Ford blamed everything from gas prices to the economy to competition. It’s a good thing poor Doug was only a sock puppet. Maybe he was to blame too. And John and Jim, and everyone else who thought finding friends on Facebook and tweeting all day would bring continued sales growth. How naive, what else can I say?

Marketing Out of Focus—Can B2B aFORD A Social Media Fiesta?

There’s a lesson here for B2B marketers. (See, I said I had a good reason for my story!)

  • Firstly, even in the B2C world, spike marketing is not a sustainable strategy. And as I have said before, in the B2B marketplace, this is especially true. An attention-grabbing campaign, even on social media channels can bring you short term numbers. You should not regard this as an opportunity to simply hawk your wares. Hawking and shouting on social media cannot be a substitute for building engagement. That can only come from a balanced approach of integrated marketing—traditional, proven methods alongside newer ones.
  • Secondly, customers, whether they are in B2B or B2C markets, are looking for unique, repeatable experiences. Did Ford manage to do that? Were they really listening or making an effort to find out what customers wanted? Obviously not, that’s why they are blaming everything and everyone after the fact. What should they have done? Why should every B2B organization aim to deliver the ultimate customer experience? I wrote recently about the 3 magic words of customer experience.
  • And last, but not the least, a B2B lead generation funnel is a complex structure. Social media marketing can help to get a relationship started. But if you don’t nurture each one carefully, strategically managing your sales funnel, it’s going to fall through. You cannot rely on social media to close sales. When buyers are “socializing”, they are open to being engaged through value; they don’t want to be sold to. So please, stop shouting and start engaging. This is the real world, not a show reel.

Remember the story of Aladdin and the Magic Lamp? It was one of my favorites. (I used to dream about riding a flying carpet to save a beautiful princess from an evil Sultan.) In our hunger and greed for shiny new things, we tend to ignore the old tried and true ones. If only we had more faith in that old, dusty lamp that organizations so easily dismiss as old-world marketing. If only we rubbed it and brought to the surface the strong, sturdy, shining metal of good, solid marketing common sense, we would see the marketing Genie and ask for all our wishes to come true.

And yet, we chase numbers. We hanker after glitzy, glamorous, sexy tactical approaches like social media campaigns. Sales and marketing continue to function in silos in a majority of B2B organizations. In the absence of aligned demand generation strategy, quantity rather than quality of leads becomes the notorious goal.
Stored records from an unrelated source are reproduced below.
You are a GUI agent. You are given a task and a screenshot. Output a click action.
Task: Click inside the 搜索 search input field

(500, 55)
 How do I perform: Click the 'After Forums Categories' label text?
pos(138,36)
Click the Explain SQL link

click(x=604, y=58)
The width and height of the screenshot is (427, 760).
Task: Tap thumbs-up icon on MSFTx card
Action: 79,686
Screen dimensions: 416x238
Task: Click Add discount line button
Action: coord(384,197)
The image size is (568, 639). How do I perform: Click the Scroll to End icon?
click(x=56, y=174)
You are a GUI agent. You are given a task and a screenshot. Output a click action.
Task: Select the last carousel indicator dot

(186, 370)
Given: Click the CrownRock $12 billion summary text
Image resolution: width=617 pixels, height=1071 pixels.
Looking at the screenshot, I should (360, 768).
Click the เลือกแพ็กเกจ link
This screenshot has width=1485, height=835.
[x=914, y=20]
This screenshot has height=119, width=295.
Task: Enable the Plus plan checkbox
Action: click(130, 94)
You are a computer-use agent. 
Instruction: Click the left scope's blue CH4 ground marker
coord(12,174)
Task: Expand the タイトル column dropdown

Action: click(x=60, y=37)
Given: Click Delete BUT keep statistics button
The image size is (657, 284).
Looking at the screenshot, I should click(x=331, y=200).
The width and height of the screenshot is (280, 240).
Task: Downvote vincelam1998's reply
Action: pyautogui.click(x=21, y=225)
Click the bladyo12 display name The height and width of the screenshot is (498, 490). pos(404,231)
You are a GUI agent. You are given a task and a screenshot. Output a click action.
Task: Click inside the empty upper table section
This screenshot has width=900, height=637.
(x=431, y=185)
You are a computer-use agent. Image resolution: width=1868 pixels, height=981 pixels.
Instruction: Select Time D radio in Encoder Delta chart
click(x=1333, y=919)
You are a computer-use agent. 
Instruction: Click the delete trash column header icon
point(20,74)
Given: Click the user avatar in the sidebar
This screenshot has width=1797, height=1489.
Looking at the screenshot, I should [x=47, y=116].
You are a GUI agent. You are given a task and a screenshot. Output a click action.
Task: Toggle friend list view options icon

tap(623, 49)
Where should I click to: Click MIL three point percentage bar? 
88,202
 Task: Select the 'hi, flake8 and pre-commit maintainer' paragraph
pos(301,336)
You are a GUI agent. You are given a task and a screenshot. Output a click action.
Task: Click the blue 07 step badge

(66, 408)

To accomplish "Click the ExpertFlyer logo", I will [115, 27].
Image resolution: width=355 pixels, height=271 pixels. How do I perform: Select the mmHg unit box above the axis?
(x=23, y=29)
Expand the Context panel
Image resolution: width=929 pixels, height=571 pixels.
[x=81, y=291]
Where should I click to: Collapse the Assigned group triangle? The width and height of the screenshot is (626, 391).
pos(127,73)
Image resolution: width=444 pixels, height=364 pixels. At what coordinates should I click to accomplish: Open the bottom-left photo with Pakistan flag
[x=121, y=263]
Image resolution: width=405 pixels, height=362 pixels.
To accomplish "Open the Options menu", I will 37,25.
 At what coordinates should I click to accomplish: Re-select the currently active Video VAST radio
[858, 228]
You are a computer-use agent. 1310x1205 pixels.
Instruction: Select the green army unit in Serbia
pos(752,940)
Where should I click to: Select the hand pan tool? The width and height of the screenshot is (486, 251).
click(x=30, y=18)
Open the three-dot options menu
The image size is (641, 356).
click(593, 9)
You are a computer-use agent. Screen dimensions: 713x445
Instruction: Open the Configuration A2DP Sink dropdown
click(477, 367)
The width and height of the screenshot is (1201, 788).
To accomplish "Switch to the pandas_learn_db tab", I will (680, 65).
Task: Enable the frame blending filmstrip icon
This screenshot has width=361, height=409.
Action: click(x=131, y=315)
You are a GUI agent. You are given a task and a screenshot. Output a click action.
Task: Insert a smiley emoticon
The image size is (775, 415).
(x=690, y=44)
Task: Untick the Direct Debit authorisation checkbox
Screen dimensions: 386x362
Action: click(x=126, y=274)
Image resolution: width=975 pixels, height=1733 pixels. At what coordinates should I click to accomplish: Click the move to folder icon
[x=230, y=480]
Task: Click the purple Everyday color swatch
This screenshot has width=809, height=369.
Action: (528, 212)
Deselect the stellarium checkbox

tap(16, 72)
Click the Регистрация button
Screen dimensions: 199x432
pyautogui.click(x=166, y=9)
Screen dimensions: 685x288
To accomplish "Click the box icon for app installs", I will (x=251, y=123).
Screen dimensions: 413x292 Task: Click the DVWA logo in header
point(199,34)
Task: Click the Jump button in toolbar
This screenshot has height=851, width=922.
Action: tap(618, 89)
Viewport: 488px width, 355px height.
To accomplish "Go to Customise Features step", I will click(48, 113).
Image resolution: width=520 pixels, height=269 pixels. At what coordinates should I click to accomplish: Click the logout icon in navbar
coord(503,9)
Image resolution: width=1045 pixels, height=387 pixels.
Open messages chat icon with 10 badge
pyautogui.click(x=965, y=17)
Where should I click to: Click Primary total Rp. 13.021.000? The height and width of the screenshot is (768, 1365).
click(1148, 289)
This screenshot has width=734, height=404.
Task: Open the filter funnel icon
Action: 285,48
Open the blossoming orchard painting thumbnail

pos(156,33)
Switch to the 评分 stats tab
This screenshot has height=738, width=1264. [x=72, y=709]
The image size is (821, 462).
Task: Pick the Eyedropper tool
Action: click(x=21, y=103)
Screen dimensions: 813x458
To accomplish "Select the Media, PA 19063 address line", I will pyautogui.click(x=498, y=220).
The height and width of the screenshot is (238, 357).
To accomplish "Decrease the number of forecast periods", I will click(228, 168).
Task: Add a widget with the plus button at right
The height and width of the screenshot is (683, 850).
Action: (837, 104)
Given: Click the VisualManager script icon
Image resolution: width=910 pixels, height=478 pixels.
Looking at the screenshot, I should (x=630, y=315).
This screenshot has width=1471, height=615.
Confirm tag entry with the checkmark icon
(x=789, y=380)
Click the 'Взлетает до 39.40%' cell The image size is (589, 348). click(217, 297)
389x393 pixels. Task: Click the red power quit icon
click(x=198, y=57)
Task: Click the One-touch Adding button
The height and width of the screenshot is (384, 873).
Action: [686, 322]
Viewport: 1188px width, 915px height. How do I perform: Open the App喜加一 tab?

This has got to stop. We need to observe, analyze and learn from the mistakes of giants like Ford. Can we afford to lose marketing focus in the hocus-pocus of social media? What are your thoughts? If you have questions about social media and lead generation for your B2B business, email or call me, Louis Foong, at (905) 709-3827.

Republished with author's permission from original post.

Louis Foong
Louis Foong is the founder and CEO of The ALEA Group Inc., one of North America's most innovative B2B demand generation specialists. With more than three decades of experience in the field, Louis is a thought leader on trends, best practices and issues concerning marketing and lead generation. Louis' astute sense of marketing and sales along with a clear vision of the evolving lead generation landscape has proved beneficial to numerous organizations, both small and large.


  1. Louis,

    Thank you for taking the time to write about some of Ford’s social media efforts. I’d like to clarify a few points, to help give your opinion piece a little more of a balanced and informed perspective, if I may.

    First, it looks like you’re mixing vehicle lines above – Focus, Fiesta (and you’re attributing our reveal of the Explorer to the Fiesta instead), and then just quoting Fiesta sales.

    The Fiesta Movement was launched in 2009 (not 2010) with 100 influencers and extended from blogs to Twitter, Facebook to YouTube and more (not just Facebook) and achieved its goals: to raise awareness about this new vehicle that was making its way to U.S. shores the following year, and to help people think about Ford in a new light – one where consumers’ opinions and impressions are front and center. And it was enormously successful: over 130,000 people registered to find out more about the the vehicle, millions of impressions were gained online and offline.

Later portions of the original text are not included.